はじめに
Crystalのアドベントカレンダーのネタがないので、最近Crystalで作ったツールの紹介をしています。ChatGPTをコマンドラインから使うツールの chatgpt-cliを自分用に作っているのですが、消費したトークン数が表示できないという問題がありました。その問題自体は今も解決できていないのですが、Crystalから GTP-2
のトークン数を表示するという課題はtiktoken-crの作成である程度解決したので記事にします。
背景
今の社会を象徴するAIサービス「ChatGPT」を使ったことがない人はいないと思います。
このChatGPTで重要なのが「トークン」という概念です。ChatGPTは、入力された文章をトークンに分割して、それぞれのトークンに数値を割り当てます。

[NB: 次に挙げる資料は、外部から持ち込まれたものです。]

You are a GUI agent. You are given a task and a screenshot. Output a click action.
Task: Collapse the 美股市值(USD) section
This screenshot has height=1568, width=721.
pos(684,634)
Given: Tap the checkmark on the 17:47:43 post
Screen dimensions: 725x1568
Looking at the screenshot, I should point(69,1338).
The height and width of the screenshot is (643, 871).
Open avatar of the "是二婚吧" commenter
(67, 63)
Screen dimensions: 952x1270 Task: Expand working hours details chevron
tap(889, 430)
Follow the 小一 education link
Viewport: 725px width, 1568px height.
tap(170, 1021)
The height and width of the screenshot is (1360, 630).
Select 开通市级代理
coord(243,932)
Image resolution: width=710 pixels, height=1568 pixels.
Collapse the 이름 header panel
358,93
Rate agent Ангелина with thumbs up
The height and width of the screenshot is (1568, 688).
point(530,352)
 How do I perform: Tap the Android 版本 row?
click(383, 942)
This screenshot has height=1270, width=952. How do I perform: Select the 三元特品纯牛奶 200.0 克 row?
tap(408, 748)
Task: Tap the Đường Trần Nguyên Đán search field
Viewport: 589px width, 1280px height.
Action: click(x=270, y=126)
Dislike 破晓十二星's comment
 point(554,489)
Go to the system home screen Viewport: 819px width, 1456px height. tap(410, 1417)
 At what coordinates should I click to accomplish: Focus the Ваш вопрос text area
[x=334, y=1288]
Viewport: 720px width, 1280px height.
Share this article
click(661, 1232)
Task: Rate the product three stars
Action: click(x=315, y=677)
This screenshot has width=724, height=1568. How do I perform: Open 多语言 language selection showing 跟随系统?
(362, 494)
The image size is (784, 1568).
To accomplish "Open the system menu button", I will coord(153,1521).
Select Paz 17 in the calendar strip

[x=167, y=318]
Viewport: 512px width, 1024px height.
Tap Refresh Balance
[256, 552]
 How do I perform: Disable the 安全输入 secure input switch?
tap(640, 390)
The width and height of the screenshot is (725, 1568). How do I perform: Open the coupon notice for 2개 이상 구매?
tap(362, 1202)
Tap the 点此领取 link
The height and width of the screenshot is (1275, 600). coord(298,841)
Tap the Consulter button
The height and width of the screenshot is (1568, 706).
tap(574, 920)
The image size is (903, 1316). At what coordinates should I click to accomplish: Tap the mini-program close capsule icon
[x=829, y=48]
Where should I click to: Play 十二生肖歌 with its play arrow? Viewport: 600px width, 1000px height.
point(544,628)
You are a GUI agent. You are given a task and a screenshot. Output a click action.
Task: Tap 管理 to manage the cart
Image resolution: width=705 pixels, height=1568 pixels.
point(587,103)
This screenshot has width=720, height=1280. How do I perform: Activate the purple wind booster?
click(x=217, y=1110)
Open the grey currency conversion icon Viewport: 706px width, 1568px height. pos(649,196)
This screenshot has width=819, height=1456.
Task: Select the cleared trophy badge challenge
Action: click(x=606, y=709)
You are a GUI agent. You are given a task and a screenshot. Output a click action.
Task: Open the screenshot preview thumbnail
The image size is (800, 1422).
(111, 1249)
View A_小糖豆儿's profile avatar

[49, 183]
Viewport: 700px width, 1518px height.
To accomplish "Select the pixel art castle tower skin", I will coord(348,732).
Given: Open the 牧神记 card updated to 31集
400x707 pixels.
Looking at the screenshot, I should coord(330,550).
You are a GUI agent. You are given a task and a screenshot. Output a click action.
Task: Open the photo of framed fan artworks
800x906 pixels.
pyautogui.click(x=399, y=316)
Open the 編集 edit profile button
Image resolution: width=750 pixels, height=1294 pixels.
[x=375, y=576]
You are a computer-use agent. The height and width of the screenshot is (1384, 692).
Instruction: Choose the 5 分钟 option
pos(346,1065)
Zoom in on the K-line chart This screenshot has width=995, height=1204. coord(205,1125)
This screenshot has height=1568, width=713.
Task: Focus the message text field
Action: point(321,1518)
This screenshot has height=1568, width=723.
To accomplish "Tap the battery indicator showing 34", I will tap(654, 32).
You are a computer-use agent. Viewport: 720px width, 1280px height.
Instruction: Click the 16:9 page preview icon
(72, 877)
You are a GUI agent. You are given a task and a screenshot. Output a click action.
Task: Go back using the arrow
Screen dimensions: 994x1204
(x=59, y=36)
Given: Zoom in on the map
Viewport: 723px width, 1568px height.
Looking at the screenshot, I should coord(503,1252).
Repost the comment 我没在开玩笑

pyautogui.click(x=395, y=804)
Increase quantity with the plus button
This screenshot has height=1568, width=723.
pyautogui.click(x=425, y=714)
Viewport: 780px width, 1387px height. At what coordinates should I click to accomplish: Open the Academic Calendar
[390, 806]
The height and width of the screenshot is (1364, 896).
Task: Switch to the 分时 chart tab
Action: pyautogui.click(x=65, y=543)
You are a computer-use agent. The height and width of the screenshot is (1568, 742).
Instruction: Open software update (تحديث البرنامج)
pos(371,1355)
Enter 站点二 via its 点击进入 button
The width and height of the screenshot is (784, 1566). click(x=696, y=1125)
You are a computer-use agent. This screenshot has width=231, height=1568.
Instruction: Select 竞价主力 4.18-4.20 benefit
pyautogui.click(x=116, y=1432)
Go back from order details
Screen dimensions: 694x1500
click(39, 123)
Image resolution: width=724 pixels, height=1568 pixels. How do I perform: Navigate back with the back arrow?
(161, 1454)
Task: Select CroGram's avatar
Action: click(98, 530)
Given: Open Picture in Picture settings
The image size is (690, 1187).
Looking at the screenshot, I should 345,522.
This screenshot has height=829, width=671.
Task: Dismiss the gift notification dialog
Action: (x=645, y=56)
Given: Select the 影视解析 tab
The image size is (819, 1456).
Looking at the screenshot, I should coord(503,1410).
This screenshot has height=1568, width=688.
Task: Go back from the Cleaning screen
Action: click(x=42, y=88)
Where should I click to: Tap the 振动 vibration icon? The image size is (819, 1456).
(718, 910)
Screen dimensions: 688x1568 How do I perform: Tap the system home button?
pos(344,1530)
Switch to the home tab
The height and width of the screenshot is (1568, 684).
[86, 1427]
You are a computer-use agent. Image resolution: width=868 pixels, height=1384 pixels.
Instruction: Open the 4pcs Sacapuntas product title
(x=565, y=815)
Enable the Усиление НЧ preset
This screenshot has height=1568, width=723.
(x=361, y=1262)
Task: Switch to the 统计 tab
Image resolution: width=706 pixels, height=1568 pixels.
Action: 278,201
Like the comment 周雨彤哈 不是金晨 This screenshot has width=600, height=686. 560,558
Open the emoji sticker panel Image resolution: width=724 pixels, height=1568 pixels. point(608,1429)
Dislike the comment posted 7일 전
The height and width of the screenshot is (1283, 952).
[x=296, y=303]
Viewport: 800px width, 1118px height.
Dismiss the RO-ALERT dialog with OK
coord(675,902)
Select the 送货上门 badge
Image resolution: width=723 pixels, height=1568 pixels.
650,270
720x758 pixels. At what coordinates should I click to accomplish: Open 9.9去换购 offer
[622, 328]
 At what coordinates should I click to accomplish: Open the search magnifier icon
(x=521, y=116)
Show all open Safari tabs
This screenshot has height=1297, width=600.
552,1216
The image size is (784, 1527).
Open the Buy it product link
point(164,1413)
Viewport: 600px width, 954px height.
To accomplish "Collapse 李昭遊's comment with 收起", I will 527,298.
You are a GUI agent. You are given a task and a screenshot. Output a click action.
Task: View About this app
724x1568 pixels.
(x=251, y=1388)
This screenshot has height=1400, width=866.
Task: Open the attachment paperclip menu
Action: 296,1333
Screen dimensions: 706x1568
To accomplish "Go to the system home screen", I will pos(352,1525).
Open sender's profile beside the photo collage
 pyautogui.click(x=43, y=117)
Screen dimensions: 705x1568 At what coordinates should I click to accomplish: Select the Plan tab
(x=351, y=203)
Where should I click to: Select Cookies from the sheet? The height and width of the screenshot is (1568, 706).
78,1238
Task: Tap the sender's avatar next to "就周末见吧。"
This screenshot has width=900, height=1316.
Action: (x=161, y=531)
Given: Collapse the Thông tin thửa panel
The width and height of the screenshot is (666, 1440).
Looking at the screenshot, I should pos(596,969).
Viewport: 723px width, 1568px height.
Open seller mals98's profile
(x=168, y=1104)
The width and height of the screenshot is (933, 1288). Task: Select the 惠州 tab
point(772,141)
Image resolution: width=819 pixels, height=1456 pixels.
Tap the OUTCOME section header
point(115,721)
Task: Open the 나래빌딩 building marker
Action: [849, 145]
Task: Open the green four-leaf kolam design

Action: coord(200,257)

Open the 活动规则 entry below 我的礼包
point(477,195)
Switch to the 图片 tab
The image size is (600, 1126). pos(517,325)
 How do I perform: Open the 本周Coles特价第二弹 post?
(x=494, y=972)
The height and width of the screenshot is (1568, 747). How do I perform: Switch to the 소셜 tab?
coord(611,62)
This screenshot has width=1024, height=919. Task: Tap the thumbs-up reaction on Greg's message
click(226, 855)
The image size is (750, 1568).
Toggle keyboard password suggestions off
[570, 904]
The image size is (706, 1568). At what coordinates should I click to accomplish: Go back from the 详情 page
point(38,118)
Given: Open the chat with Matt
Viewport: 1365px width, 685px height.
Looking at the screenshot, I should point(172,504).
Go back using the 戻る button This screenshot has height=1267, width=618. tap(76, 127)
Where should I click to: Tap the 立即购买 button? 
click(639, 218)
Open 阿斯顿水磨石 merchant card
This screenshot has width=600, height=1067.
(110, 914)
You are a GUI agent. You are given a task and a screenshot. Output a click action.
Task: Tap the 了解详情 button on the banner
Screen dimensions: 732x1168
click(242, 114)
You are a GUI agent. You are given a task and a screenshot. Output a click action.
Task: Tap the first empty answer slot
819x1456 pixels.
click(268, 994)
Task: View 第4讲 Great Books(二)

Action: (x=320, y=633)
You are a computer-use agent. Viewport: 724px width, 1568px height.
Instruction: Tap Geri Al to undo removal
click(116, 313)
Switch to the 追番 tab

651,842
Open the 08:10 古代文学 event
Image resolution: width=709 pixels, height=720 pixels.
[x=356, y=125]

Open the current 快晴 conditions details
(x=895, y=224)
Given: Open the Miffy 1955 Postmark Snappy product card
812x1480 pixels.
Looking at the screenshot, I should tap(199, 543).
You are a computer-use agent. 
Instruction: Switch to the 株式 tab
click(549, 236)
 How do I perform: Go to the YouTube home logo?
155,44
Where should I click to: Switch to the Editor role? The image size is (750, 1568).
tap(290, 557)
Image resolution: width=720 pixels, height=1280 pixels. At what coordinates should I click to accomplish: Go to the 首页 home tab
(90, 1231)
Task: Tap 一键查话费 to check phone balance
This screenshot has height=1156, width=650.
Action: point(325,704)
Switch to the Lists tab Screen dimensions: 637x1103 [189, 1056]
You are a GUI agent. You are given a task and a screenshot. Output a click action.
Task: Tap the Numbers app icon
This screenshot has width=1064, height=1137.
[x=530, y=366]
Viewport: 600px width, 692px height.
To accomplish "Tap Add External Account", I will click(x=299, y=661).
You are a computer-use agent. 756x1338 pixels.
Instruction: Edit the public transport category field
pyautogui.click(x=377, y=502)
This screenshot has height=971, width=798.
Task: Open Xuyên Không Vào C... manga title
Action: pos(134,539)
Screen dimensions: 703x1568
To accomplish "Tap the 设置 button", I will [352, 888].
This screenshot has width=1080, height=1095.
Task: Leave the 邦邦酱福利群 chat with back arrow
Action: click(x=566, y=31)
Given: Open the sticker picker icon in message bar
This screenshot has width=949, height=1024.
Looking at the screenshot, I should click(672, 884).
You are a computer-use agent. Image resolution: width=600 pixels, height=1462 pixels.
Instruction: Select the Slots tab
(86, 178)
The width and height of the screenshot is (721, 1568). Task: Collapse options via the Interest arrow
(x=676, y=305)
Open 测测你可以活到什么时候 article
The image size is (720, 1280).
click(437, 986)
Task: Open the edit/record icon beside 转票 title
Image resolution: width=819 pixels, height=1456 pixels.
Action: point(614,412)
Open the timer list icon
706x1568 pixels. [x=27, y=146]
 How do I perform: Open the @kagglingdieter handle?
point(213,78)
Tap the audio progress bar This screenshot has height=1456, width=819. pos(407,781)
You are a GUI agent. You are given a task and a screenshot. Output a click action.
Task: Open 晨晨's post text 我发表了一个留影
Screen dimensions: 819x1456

図:tokenizer で文章をトークンに分割したところ
そうすることでAIは入力と出力を処理することができます。ChatGPTが受け付けることができるトークンの数は決まっています。無料版の GPT-3.5-turboでは、最大4096トークンまで。GPT-4 では 8192トークンまで受け付けることができます。
だから、ChatGPTを利用してプログラムを生成するようなケースではこのトークン数の制限をにらめっこして、すべての処理が8192トークンに収まるようにしなければなりません。
文章とトークンの変換にはいくつかのライブラリがあります。BlingFireや、tokenizer、tiktokenです。このうち、BlingFireはC++で実装されていますが、残りの2つはRustで実装されているため、Crystalから呼び出すのが難しい状況がありました。
BlingFireのバインディングを作ってみた
僕はCrystalから利用できるTokenizerがどうしても欲しかったのでいくつか作ってみました。まず最初にBlingFireのバインディングを作りました。
Tiktokenのバインディングを作ってみた
さて、問題は残りの2つです。どうすればRustを呼び出せるのかわかりませんでした。
そんなときに次のフォーラムを見ました。
CrystalからRustを呼ぶときは、まずRustのライブラリからC言語と互換性のある共有ライブラリを出力して、それをCrystalから呼べばいいということでした。
そこで、まずはtiktokenをRustのライブラリとして利用できるようにした tiktoken のC APIを作成することにしました。Rustについてはほとんど何も知らなかったのですが、ChatGPTに質問&依頼しまくって、tiktoken-rs の C APIを作りました。
さらにこのC APIをRustから呼べるようにした、tiktoken-cr を作成しました。
最後に
Rustのライブラリは増加し続けており、RubyやCrystalといった言語では、Rustのライブラリの資産をどのように活用するべきかということが課題となっています。Rubyでは、magnus というライブラリが開発されています。これはRustとCrystalの型の変換を容易にします。
一方でCrystalからRustを呼び出すことは簡単でなく、一度 C API に落とし込む必要があります。WASMを出力して、WASMランタイムを呼び出せばよいという議論もありますが、この場合も C API を利用する必要があるでしょう。
C言語の「関数呼び出し」を機械語でどのように表現するかルールを定めたものをABIと呼びます。今後はそういった領域も勉強してみたいと思いました。
今回紹介したリポジトリは、あまりテストされていませんので、不具合が残っている可能性はあります。そういったものをプルリクエストで指摘して頂けると嬉しいです。
よいCrystalライフを。この記事は以上です。